Acompanharam o perito destacado para o caso uma papiloscopista (policial que analisa impressões digitais), um fotógrafo, policiais civis e um delegado, que interrogou o dono do bar. O perito anotou as características do local e realizou a análise do corpo: cortou com uma tesoura as roupas da vítima, contou os ferimentos de entrada e saída de projéteis e verificou a provável hora da morte analisando a rigidez do cadáver.

Além de cortar vestimentas, a tesoura, que foi comprada pelo próprio profissional, serve também para verificar o caminho dos tiros dentro do corpo _as lâminas são introduzidas nos ferimentos, um a um, apontando profundidade e direcionamento do projétil.

O uso de material não fornecido pelo departamento é comum. "Já vi casos em que, até para tirar uma impressão digital, os peritos precisavam pagar pelo material do próprio bolso", diz a socióloga Julita Lemgruber, ex-ouvidora de polícia no Rio de Janeiro e atual diretora do Centro de Estudos de Segurança e Cidadania da Universidade Cândido Mendes. Essas dificuldades levam, em casos de grande repercussão, à procura por peritos particulares.
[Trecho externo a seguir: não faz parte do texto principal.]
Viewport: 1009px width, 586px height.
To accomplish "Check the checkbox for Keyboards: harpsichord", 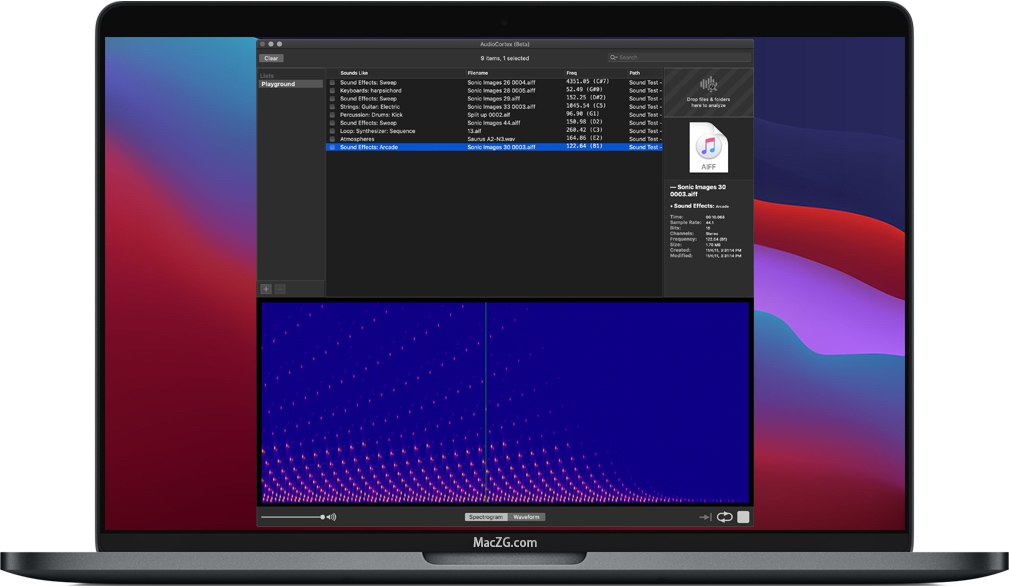I will (333, 90).
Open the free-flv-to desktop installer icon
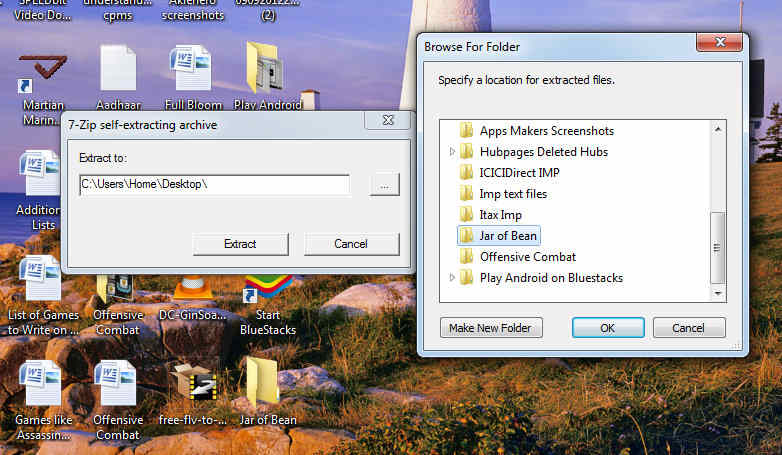 192,385
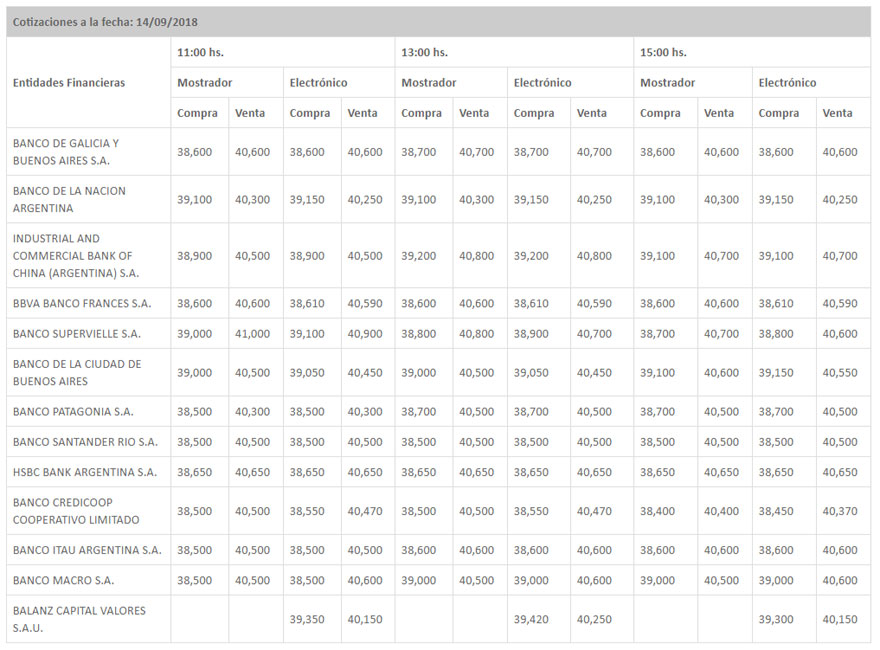Click the '11:00 hs.' time header
The height and width of the screenshot is (650, 880).
click(200, 53)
Um deles é Ricardo Molina, perito e professor da Unicamp, que realizou perícias nos casos PC Farias, Favela Naval, chacina da Candelária e outros.

Ele acredita que o problema da perícia oficial de São Paulo não é falta de profissionais ou de equipamentos, mas, sim, o grande número de crimes.

"Se não reduzirmos a criminalidade não dá: a estrutura teria que ser gigantesca", diz ele.

O fato de não ser um perito do Estado e de não estar ligado à Polícia Civil é, segundo Molina, fator que lhe confere maior credibilidade quando o processo envolve a corporação.

Um exemplo é a análise que Molina está fazendo agora das mais de 400 mortes ocorridas durante a onda de violência em São Paulo, conseqüência de ataques do PCC. O pedido veio da Condepe (Comissão Especial Independente do Conselho Estadual de Defesa dos Direitos da Pessoa Humana).

Molina vai investigar se os laudos e boletins de ocorrência da época dos ataques apontam algum padrão de irregularidade ou abuso de autoridade por parte da polícia.